> **Provided data**:
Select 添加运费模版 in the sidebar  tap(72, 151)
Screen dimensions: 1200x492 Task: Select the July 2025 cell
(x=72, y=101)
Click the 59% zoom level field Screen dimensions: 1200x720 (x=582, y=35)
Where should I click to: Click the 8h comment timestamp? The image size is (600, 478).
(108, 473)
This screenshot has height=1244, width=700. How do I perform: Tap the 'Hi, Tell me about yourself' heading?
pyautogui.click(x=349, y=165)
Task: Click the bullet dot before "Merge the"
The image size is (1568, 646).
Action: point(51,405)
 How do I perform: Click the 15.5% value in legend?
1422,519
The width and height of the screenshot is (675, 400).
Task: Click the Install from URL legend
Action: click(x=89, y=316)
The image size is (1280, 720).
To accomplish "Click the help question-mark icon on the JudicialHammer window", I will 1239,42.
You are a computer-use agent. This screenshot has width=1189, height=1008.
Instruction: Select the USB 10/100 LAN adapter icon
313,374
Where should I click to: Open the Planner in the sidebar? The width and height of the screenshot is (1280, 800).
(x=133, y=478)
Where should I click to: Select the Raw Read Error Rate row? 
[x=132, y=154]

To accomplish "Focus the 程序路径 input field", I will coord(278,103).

> **Assigned task**:
The answer should consist of all lines from the records above that hold the word "will".

> **Answer area**:
To accomplish "Click the help question-mark icon on the JudicialHammer window", I will 1239,42.
To accomplish "Focus the 程序路径 input field", I will coord(278,103).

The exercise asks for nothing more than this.